Die gefährlichen Atempausen entstehen durch ein Erschlaffen der Rachenmuskulatur in den Tiefschlafphasen. "Die Rachenwände fallen zusammen wie ein platt gefahrener Fahrradschlauch und blockieren die Atemwege", erklärt Rüdiger Hopf, Mitglied des Wissenschaftlichen Beirats der Deutschen Herzstiftung. Die Luftzufuhr werde unterbrochen. Sauerstoff könne nicht mehr in das Blut gelangen. Deshalb werde sauerstoffarmes Blut zu den Organen transportiert. Das Gehirn registriere den Sauerstoffmangel und löse eine Alarmreaktion aus. Der Schlaf werde kurz unterbrochen, so dass die Muskelspannung im Rachenraum wieder zunehme und sich die Atemwege für einige Luftzüge öffneten. "Rechnet man alle nächtlichen Atempausen zusammen, atmen Betroffene anderthalb oder sogar mehr als zwei Stunden nicht", sagt der Professor.

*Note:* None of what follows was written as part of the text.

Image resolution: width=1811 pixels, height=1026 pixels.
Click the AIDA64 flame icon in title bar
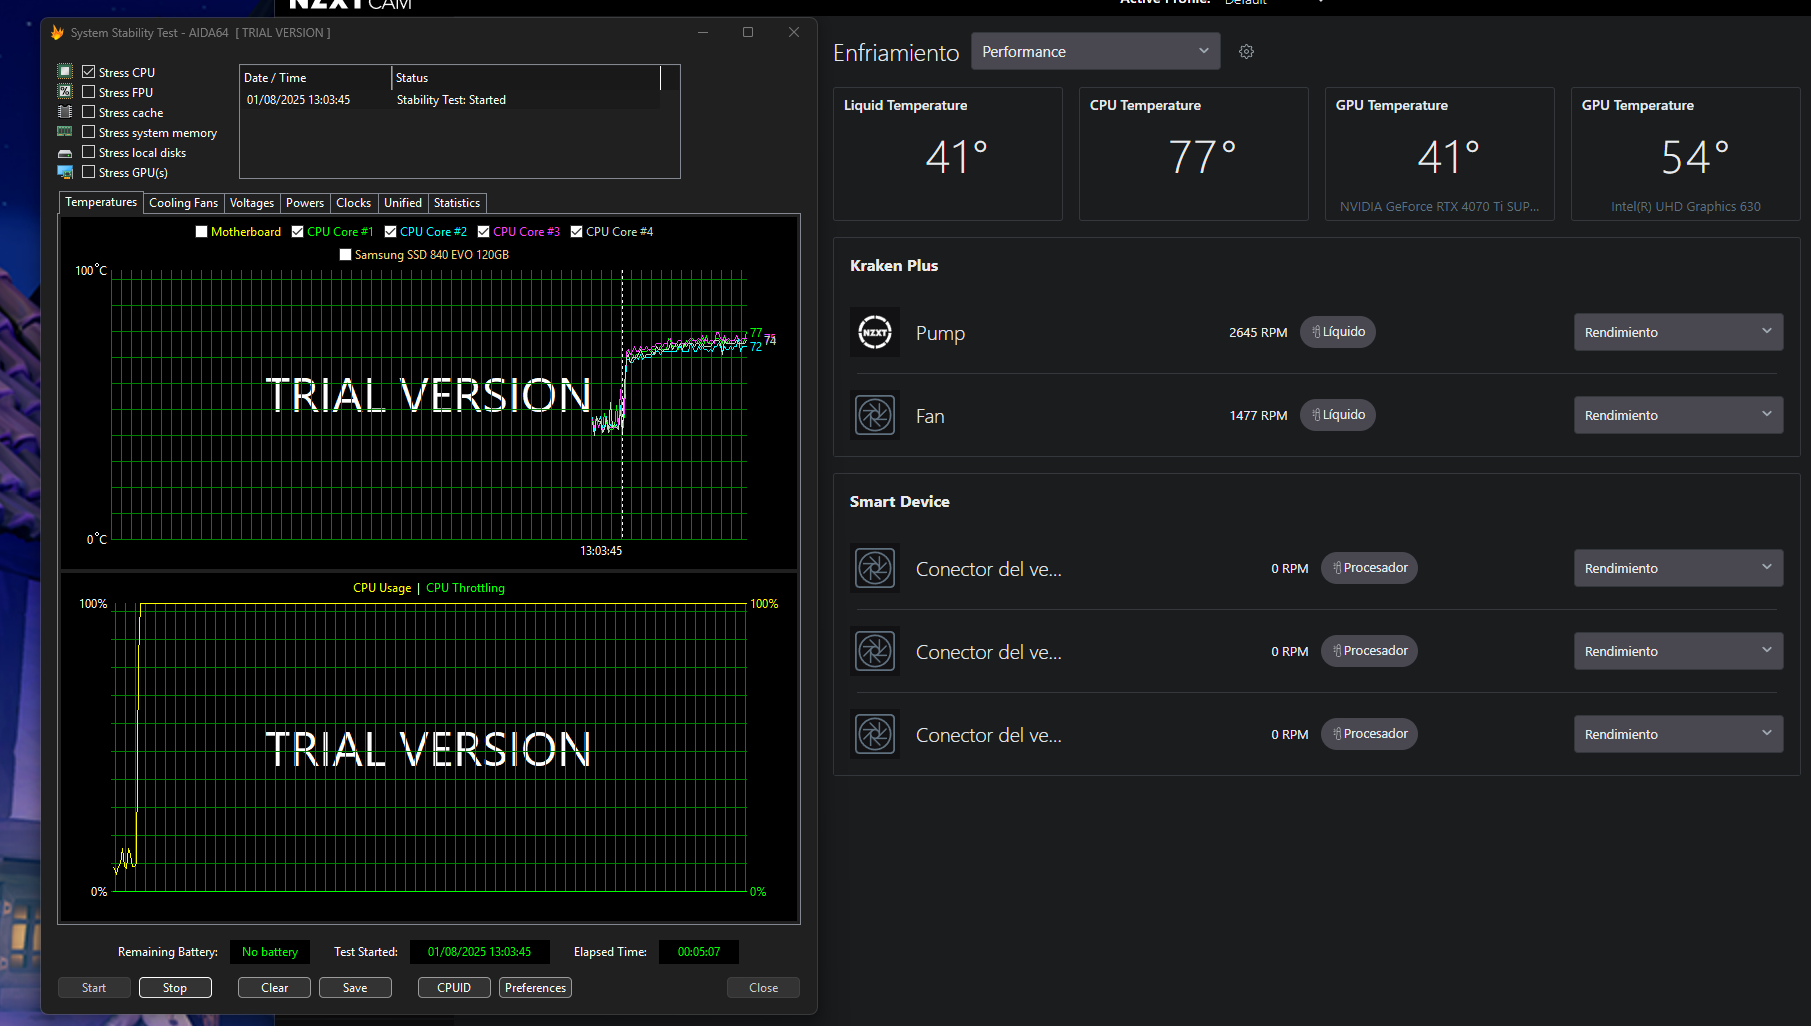pos(57,33)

Zwtl: Bis zu acht Prozent der Bürger betroffen

Bislang ist noch nicht bekannt, was Ursache dieser Krankheit ist. "Wie beim Bluthochdruck spielen eine ganze Reihe von Faktoren, darunter auch die Vererbung, eine Rolle", sagt der Schlafmediziner Möller. Meist haben die Betroffenen ein deutliches Übergewicht. Der typische Patient ist zwischen 45 und 55 Jahren alt. In letzter Zeit müssen aber auch häufiger jüngere, dicke Männer behandelt werden. Männliche Schnarcher sind den Angaben zufolge doppelt so häufig betroffen wie Frauen.

Die Medizin stuft die Schlafapnoe mittlerweile als Volkskrankheit ein, von der vier bis acht Prozent der Bundesbürger leicht bis schwer betroffen sind. Der Verein Schlafapnoe rechnet mit einer "erheblichen Dunkelziffer", weil viele nichts von ihrem Leiden wüssten. Auch die Mediziner Möller und Hopf müssen einräumen, dass bisweilen Patienten als Simulanten abgetan werden, weil ihre Beschwerden so vieldeutig sind.

Bei den leichten Fällen empfehlen die Experten neben der Reduzierung des Übergewichtes und des Verzichts auf Alkohol am Abend Änderungen der Körperlage beim Schlafen. Die Rückenlage, die das Zurückfallen der Zunge begünstigt, sollte vermieden werden. Zudem wird in manchen Fällen die Stellung des Unterkiefers operativ korrigiert.

In etwa 80 Prozent der Fälle hilft laut Möller ausschließlich das lebenslange Tragen einer Nasenmaske. Der Luftstrom mit einem individuell festgelegten Druck von wenigen Millibar hält die Atemwege offen. In zwei bis drei Nächten im Schlaflabor wird die Maske eingestellt. "Fast alle Patienten berichten bereits nach der ersten Nacht, sich seit Monaten oder gar Jahren erstmals wieder richtig ausgeschlafen zu fühlen", sagt der Mediziner.